### [Document segment]
--------

As a result of the relative motion of the satellites and the receiver(s), the value of the DOP will change over time. The changes in the DOP value, however, will generally be slow except in the following two cases: (1) a satellite is rising or falling as seen by the user’s receiver, and (2) there is an obstruction between the receiver and the satellite (e.g., when passing under a bridge).

**In practice,** various DOP forms are used, depending on the user’s need [19]. For example, for the general GPS positioning purposes, a user may be interested in examining the effect of the satellite geometry on the quality of the resulting three-dimensional (3-D) position (latitude, longitude, and height). This could be done by examining the value of the position dilution of precision (PDOP). In other words, PDOP represents the contribution of the satellite geometry to the 3-D positioning accuracy. PDOP can be broken into two components: horizontal dilution of precision (HDOP) and vertical dilution of precision (VDOP). The former represents the satellite geometry effect on the horizontal component of the positioning accuracy, while the latter represents the satellite geometry effect on the vertical component of the positioning accuracy. Because a GPS user can track only those satellites above the horizon, VDOP will always be larger than HDOP. As a result, the GPS height solution is expected to be less precise than the horizontal solution. The VDOP value could be improved by supplementing GPS with other sensors, for example, the pseudolites.Other commonly used DOP forms include the time dilution of precision (TDOP) and the geometric dilution of precision (GDOP). GDOP represents the combined effect of the PDOP and the TDOP.

--------

### [Material supplied]
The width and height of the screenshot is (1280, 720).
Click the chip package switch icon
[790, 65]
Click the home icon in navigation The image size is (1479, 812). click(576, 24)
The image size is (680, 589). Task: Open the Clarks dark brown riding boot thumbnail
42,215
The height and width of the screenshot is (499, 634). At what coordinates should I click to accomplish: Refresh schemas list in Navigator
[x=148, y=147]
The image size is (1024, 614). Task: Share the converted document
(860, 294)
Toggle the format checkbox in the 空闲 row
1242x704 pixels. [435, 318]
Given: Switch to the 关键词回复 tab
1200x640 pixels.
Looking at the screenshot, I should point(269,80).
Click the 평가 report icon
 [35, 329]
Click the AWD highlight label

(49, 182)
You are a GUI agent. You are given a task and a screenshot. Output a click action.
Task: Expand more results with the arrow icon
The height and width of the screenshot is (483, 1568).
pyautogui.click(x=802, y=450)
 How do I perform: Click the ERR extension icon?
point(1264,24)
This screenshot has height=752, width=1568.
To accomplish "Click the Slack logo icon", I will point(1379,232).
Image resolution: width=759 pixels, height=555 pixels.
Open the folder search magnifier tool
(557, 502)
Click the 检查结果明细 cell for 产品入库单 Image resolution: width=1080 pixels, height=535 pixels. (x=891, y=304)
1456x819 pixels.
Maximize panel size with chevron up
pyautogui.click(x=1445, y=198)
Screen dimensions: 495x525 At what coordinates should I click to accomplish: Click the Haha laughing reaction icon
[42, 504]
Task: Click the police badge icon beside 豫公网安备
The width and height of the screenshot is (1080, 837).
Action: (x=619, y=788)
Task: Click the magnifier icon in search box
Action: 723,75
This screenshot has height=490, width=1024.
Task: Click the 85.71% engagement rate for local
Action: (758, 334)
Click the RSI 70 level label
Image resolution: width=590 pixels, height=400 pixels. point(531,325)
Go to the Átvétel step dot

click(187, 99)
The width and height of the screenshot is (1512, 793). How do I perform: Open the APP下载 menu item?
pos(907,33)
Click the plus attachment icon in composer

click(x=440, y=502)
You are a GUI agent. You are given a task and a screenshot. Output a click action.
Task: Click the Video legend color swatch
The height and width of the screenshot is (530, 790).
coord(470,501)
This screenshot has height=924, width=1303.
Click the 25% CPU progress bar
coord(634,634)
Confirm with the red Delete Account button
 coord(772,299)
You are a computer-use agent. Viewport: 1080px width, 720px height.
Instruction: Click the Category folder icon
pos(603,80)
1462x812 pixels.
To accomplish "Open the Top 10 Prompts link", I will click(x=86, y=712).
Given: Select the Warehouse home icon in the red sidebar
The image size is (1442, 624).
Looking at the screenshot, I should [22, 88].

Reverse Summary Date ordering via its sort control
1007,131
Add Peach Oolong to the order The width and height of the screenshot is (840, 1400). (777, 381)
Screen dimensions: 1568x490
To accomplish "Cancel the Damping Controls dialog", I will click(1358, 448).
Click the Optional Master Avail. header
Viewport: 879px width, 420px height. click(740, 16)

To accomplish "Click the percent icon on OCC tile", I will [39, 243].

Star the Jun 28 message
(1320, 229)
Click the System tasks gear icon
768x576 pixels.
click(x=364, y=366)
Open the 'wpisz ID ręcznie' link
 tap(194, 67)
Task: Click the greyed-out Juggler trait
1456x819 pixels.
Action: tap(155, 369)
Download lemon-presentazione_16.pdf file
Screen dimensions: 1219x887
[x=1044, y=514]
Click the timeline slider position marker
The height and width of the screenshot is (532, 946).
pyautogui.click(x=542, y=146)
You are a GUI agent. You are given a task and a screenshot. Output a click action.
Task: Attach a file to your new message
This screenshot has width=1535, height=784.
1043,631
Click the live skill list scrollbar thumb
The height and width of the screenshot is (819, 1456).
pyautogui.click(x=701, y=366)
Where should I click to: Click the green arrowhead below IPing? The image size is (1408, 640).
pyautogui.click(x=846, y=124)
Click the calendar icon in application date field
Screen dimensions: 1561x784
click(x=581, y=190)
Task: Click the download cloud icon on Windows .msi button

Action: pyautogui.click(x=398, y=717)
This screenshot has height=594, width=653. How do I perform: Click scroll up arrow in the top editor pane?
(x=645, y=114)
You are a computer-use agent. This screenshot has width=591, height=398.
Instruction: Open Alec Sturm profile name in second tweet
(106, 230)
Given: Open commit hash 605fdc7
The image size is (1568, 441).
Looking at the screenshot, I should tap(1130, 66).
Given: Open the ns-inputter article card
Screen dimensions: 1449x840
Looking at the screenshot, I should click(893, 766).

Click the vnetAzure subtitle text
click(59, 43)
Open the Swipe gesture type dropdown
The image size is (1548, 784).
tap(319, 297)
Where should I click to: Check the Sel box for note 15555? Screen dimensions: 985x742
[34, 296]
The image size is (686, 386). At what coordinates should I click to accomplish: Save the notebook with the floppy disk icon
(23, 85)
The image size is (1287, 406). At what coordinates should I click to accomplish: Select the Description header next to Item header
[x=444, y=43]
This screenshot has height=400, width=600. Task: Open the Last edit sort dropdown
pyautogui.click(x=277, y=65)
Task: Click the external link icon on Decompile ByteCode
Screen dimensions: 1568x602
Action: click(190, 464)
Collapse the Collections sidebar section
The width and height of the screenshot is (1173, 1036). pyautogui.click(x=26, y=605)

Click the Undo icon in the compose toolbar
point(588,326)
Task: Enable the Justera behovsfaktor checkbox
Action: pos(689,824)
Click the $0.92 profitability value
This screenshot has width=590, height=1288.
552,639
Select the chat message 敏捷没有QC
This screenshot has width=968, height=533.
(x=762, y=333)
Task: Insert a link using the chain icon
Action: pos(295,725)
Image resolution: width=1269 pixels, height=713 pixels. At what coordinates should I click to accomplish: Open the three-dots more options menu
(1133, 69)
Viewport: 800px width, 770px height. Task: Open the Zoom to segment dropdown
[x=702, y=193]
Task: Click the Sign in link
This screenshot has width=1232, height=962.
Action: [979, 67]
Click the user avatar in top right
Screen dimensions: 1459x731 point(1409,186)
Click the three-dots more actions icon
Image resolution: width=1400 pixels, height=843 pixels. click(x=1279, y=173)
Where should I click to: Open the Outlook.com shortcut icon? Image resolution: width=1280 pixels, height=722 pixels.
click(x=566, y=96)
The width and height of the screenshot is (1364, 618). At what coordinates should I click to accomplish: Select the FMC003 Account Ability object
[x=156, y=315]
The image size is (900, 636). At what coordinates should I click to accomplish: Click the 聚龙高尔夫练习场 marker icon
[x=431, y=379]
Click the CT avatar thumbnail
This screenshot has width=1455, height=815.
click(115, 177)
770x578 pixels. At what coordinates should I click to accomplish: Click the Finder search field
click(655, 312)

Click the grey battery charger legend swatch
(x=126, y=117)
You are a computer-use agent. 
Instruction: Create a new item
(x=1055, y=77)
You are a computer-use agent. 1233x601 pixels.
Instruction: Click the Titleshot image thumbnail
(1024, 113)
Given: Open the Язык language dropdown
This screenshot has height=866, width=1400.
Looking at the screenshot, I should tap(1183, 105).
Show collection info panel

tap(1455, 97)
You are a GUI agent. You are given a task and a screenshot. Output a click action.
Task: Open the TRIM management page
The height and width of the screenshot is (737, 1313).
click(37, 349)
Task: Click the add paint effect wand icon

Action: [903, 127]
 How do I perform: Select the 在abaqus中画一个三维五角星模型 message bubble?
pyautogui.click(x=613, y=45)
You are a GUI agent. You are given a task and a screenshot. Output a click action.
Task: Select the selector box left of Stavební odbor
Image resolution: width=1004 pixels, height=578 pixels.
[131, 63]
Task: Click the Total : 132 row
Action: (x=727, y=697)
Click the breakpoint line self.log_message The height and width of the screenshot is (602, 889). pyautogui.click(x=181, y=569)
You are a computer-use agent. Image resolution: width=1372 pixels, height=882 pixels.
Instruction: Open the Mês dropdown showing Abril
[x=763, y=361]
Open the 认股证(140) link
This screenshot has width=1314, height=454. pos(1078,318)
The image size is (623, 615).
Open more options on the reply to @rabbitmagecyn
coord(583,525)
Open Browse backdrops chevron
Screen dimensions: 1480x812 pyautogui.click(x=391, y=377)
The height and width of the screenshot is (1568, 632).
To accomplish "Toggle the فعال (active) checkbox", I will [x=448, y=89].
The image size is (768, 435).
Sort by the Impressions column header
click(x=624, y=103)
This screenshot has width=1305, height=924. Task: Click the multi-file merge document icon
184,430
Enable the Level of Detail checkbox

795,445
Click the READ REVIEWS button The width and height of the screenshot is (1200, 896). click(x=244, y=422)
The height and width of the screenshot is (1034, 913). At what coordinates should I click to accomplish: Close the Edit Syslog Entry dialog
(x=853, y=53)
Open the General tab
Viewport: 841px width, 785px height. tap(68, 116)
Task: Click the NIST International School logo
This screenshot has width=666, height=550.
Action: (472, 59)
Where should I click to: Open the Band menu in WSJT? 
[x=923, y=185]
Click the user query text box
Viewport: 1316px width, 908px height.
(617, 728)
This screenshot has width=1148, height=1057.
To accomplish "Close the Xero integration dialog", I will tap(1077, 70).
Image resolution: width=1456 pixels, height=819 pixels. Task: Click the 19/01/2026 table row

--------

### [Exercise prompt]
Resume the passage on dilution of precision in GPS positioning, picking up after its last sentence.

### [Result for this exercise]
**To ensure high-precision GPS positioning,** it is recommended that a suitable observation time be selected to obtain the highest possible accuracy. A PDOP of five or less is usually recommended. In fact, the actual PDOP value is usually much less than five, with a typical average value in the neighborhood of two. Most GPS software packages have the ability to predict the satellite geometry based on the user’s approximate location and the approximate satellite locations obtained from a recent almanac file for the GPS constellation. The almanac file is obtained as part ofthe navigation message, and can be downloaded free of charge over the Internet (e.g., from the U.S. Coast Guard Navigation Center [20]).

## GPS mission planning

**Even under the full constellation of 24 GPS satellites**, there exist some periods of time where only four satellites are visible above a particular elevation angle, which may not be enough for some GPS works. Such a satellite visibility problem is expected more at high latitudes (higher than about 55°) because of the nature of the GPS constellation [4]. This problem may also occur in some low- or midlatitude areas for a particular period oftime. For example, in urban and forested areas, the receiver’s sky window is reduced as a result of the obstruction caused by the high-rise buildings and the trees. Because the satellite geometry changes over time, the satellite visibility problem may be overcome by selecting a suitable observation time, which ensures a minimum number of visible satellites and/or a particular maximum DOP value. To help users in identifying the best observation periods, GPS manufacturers have developed mission-planning software packages, which predict the satellite visibility and geometry at any given location.

**Mission-planning software provides** a number of plots to help in planning the GPS survey or mission. The first plot is known as the sky plot, which represents the user’s sky window by a series of concentric circles. Figure 3.8 shows the sky plot for Toronto on April 13, 2001, which was produced by the Ashtech Locus processor software.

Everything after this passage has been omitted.